According to Plutarch, the primary source we have for his life, Sertorius was born circa 123 BC, in Nursia, Sabine, Spain. Though his father died while Sertorius was very young, his mother, Rhea, was extremely supportive of him and ensured that he was fully educated, especially in the judicial arts. Despite an early promising career in Rome as a juror and a well-renowned public speaker, Sertorius instead sought out a life as a soldier.

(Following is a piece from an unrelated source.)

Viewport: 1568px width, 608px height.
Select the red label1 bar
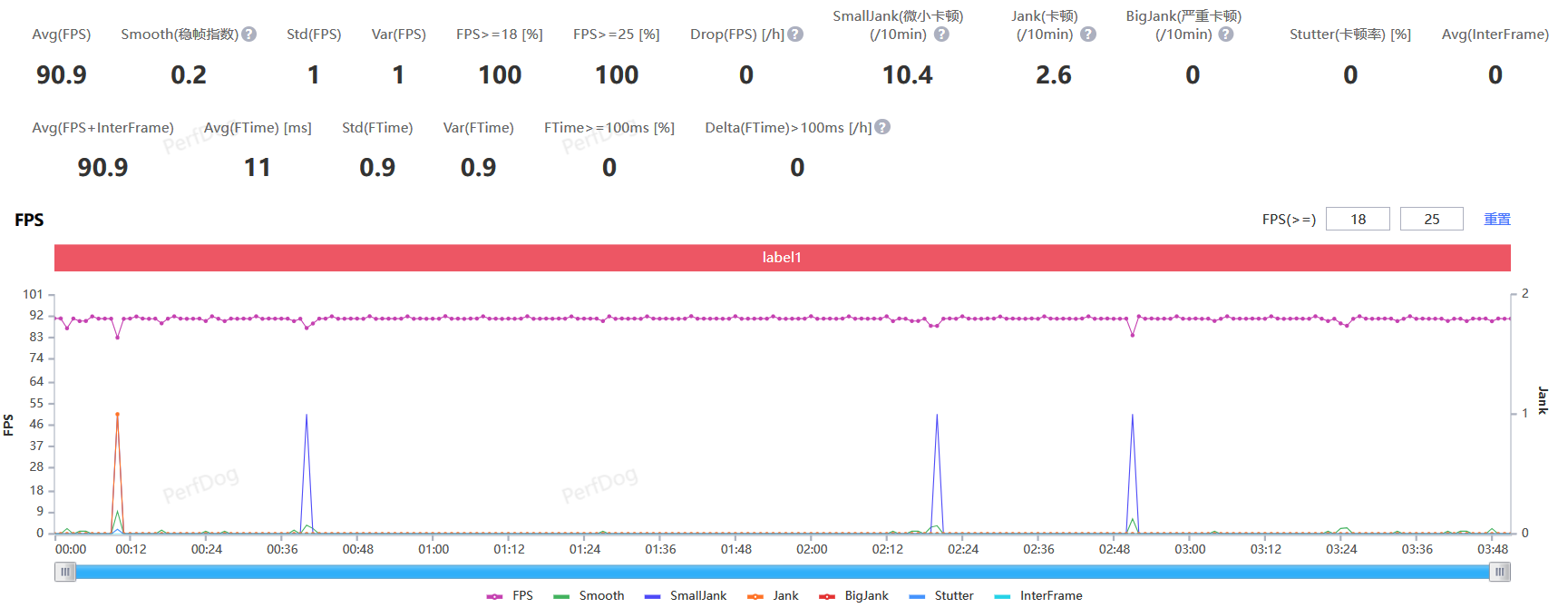782,258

The Roman Republic at the Time of Sertorius
During Sertorius' lifetime, Rome was not at its most stable, with frequent wars on all fronts. These wars, when won by Rome, often resulted in the victorious general wishing to transfer their prowess on the battlefield into political prestige and power, leading to an intense rivalry and ultimately to civil war. Thus events taking place as far afield as North Africa and Asia Minor (modern Turkey) would ultimately impact on Sertorius' life.
The Rise of Marius
Between 112 and 106 BC, the Jugurthine War took place in North Africa. The throne of the country of Numidia, an ally of Rome, was claimed by Jugurtha, an anti-Rome rebel. He slaughtered Roman citizens there and defeated Roman armies using guerrilla tactics, before being defeated by Gaius Marius, a man who would become consul of Rome an unprecedented seven times and who was an uncle by marriage of Gaius Julius Cæsar.

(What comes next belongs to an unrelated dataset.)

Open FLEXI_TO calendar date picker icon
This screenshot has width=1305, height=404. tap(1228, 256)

War with the Cimbri and the Teutones
Meanwhile, two Germanic tribes, the Cimbri and the Teutones, advanced from Jutland (modern Denmark), through France. Having already defeated Roman armies sent to stop them, they now threatened Spain, northern Italy and even Rome itself. Sertorius served in one of the defeated Roman armies that had already engaged them in battle; he soon became known on the battlefield for his strength, endurance, wisdom, cunning and creativity. A textbook example of all five traits occurred in 105 BC when Plutarch reports that Sertorius was critically injured in battle and the sole survivor of an entire Roman legion. Although he had lost his horse, he still managed to swim against the raging Rhone River to safety, while wearing his entire coat of armour and carrying his shield and sword.

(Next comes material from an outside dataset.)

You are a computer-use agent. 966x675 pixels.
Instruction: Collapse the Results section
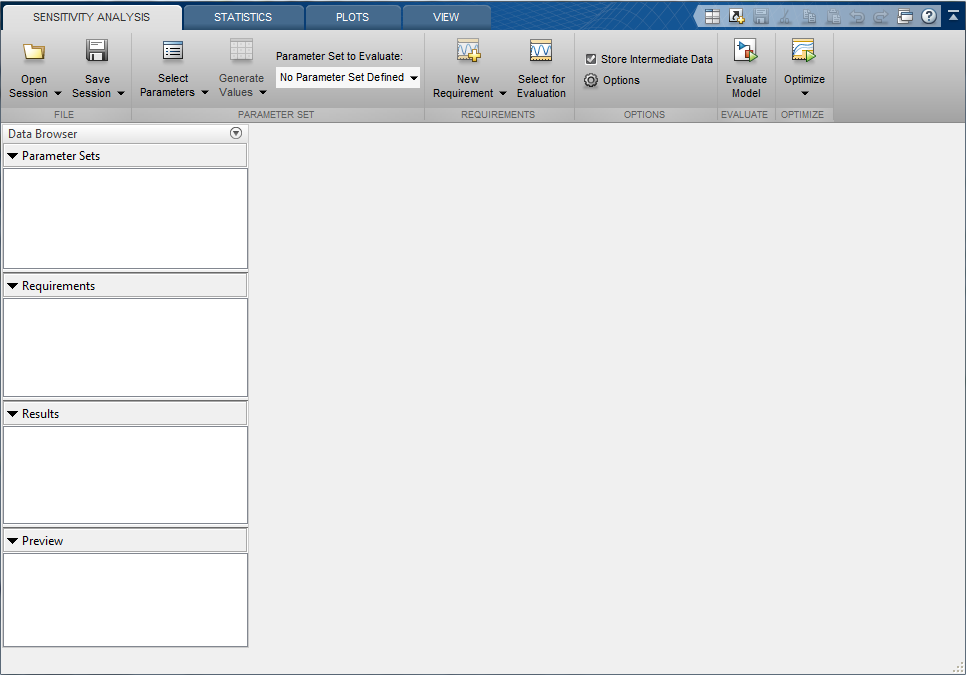coord(12,414)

In 104 BC, the Teutones planned to invade Italy. General Marius revolutionised the Roman army, recruited new legions, fortified the key approaches to Italy, and repulsed initial attacks. Sertorius' knowledge of the land he had gained in his earlier exploits meant he was ideal to serve as a scout under Marius' command against the Teutones, enabling Marius to ambush and defeat the Teutones in 102 BC. Sertorius thereby gained an early promotion to the rank of Tribunus Militum, Military Tribune, and a key position in Spain. Marius gained political prestige and even became nicknamed 'the third founder of Rome'.
Sertorius in Spain
While Sertorius served as Tribunus Militum in Spain under Didius around 97 BC, the Roman soldiers stationed at the city of Castulo spent much of their time drunk and disorderly. The locals asked for aid from their neighbours, the Oritanians, and revolted, killing many of the Romans stationed there. Sertorius escaped from the city, discovered that their gate was left unguarded, sneaked back into town with a few Roman survivors and massacred all men of fighting age. He then gathered all the dead Castulians' clothing and armour and distributed them to his soldiers. Masquerading as Castulians, the Romans massacred the Oritanian men as well for good measure, selling the rest into slavery. For this service, he returned to Rome and was appointed Quaestor of Cisalpine Gaul1.
The Social War
Between 91 and 88 BC, the Social War2 devastated Italy. The Romans' Italian allies had been denied Roman Citizenship, and so southern and central Italy rebelled against Rome, creating an independent federation named Italia. As their armies were as well trained as the Romans, a stalemate developed. When this war erupted, Sertorius was one of the first Romans to respond, quickly levying troops. He also led his troops into battle, and in one fight lost one of his eyes. According to Plutarch he was proud of this, stating that
Others could not always carry about with them the evidences of their brave deeds, but must lay aside their necklaces, spears, and wreaths. In his own case, on the contrary, the marks of his bravery remained with him, and when men saw what he had lost, they saw at the same time a proof of his valour.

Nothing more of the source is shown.